Work required |
Find the word "Given" in the data below and copy each line that holds it.

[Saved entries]
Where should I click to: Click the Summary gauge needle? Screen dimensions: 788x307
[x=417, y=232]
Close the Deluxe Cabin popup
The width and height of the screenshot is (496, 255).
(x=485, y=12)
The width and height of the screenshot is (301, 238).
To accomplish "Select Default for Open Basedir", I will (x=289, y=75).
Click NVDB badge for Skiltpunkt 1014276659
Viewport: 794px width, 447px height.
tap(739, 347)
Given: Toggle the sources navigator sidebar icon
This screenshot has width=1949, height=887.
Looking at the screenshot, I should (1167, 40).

* * *

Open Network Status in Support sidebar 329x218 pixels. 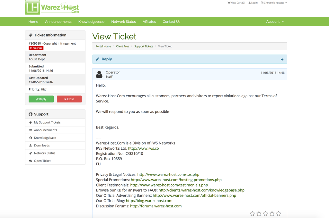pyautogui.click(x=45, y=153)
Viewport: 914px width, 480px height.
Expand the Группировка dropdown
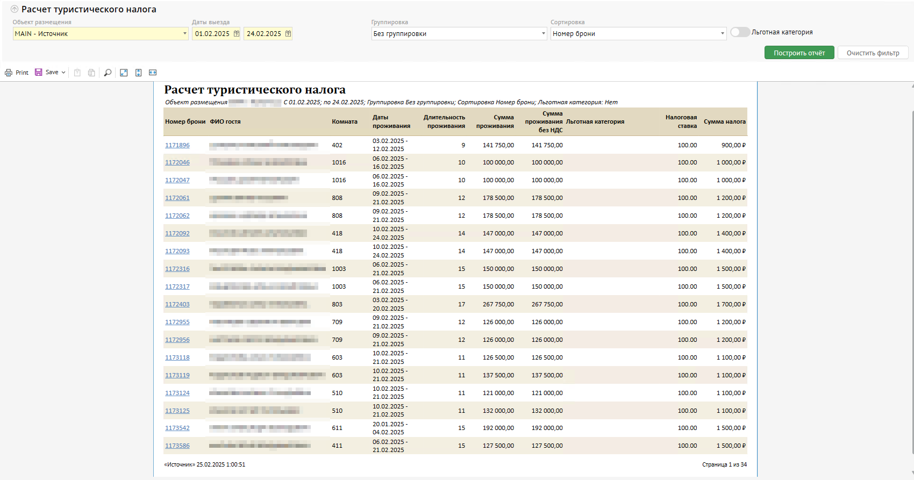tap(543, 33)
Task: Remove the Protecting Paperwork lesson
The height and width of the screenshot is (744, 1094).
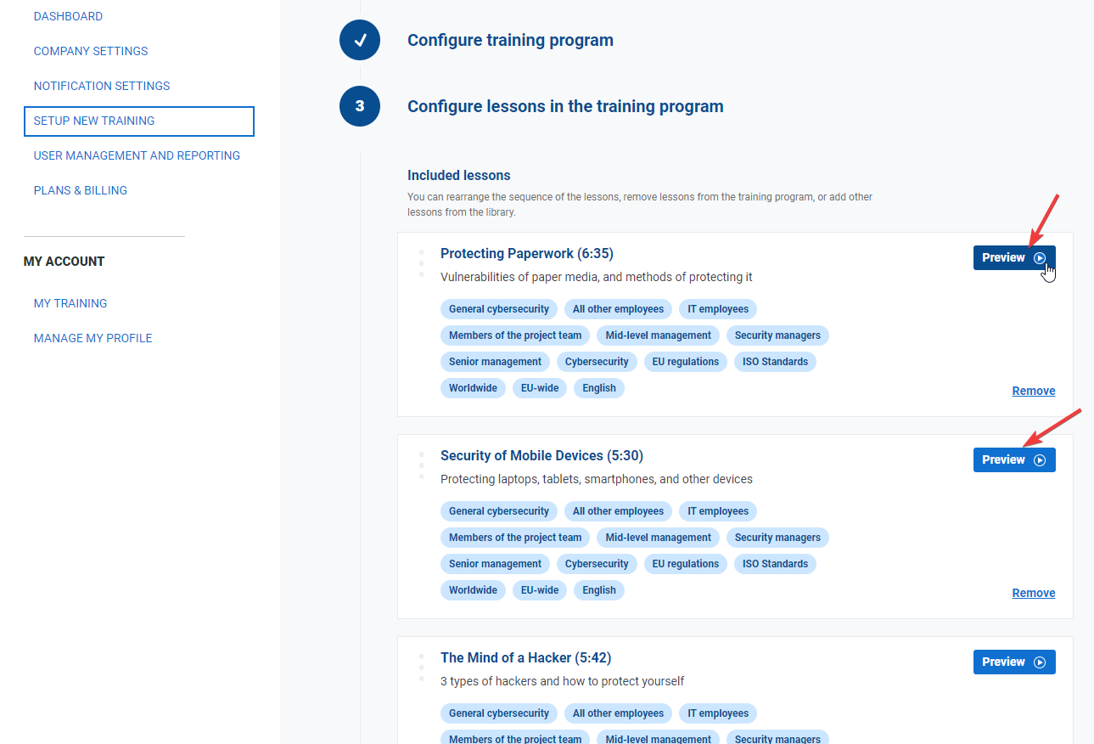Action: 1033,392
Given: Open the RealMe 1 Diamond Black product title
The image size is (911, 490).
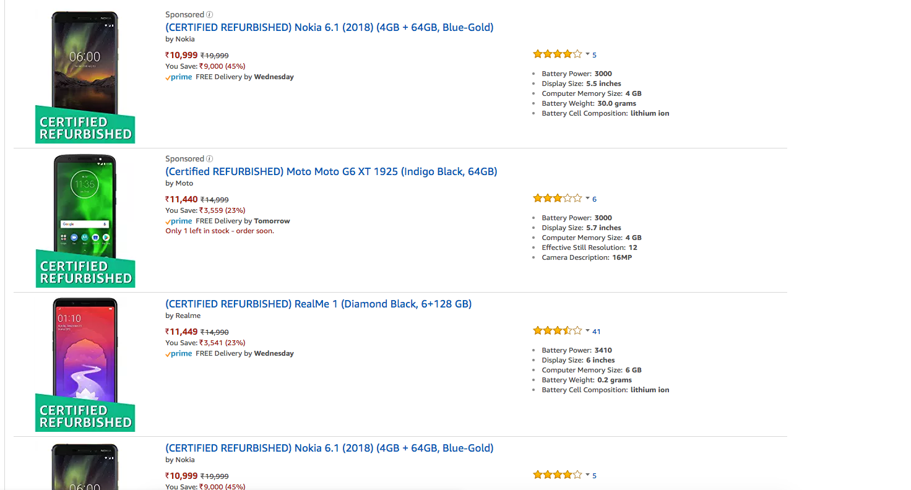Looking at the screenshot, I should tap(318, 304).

==

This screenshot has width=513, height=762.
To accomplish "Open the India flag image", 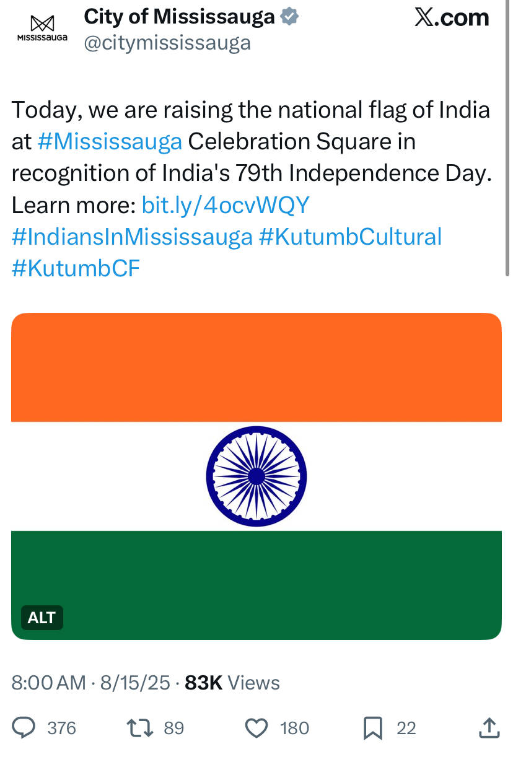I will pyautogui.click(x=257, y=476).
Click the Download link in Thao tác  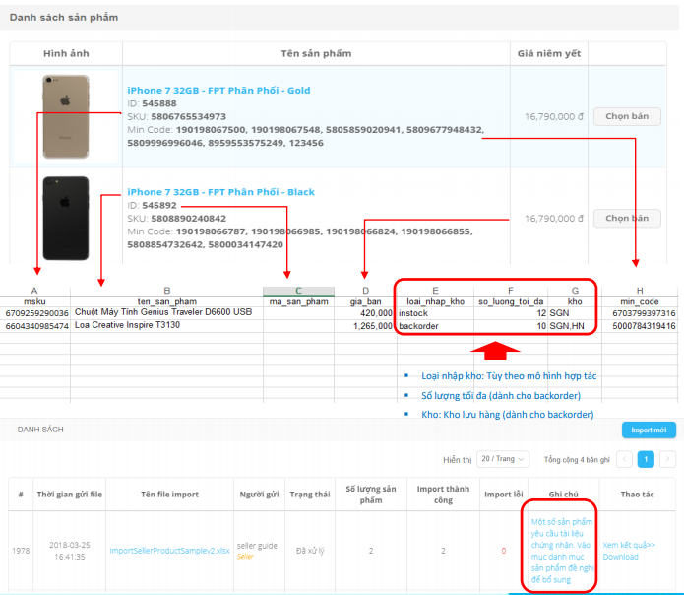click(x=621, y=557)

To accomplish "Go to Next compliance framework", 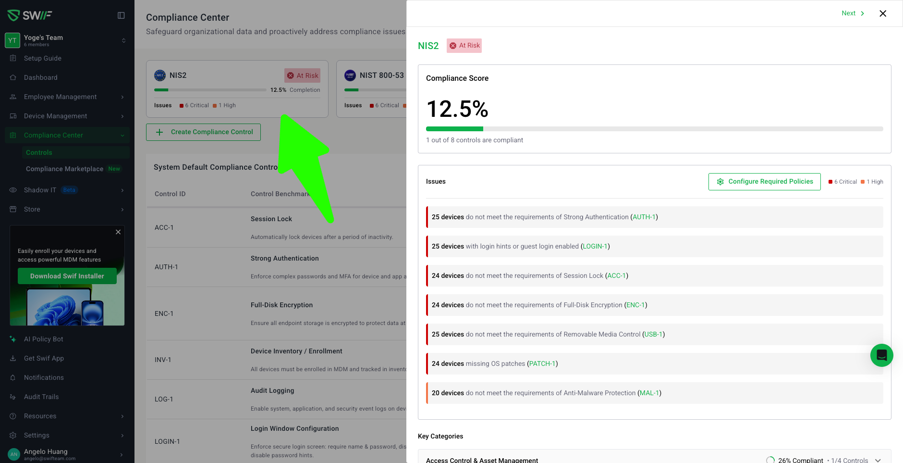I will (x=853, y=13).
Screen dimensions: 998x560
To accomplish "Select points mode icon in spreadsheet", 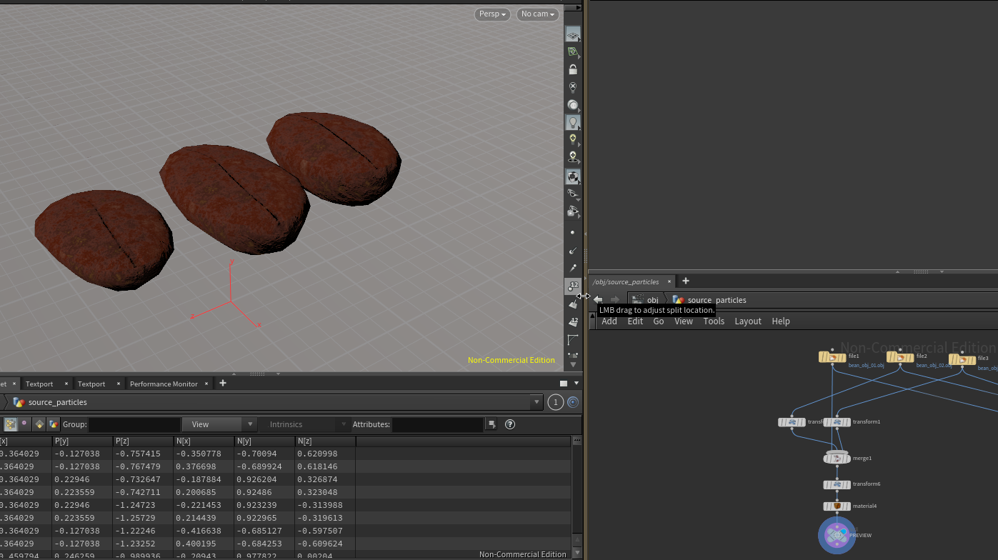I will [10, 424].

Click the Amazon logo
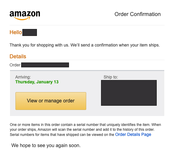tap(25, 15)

Reply |
Given: Toggle the sources navigator sidebar icon
Given: Open the RealMe 1 Diamond Black product title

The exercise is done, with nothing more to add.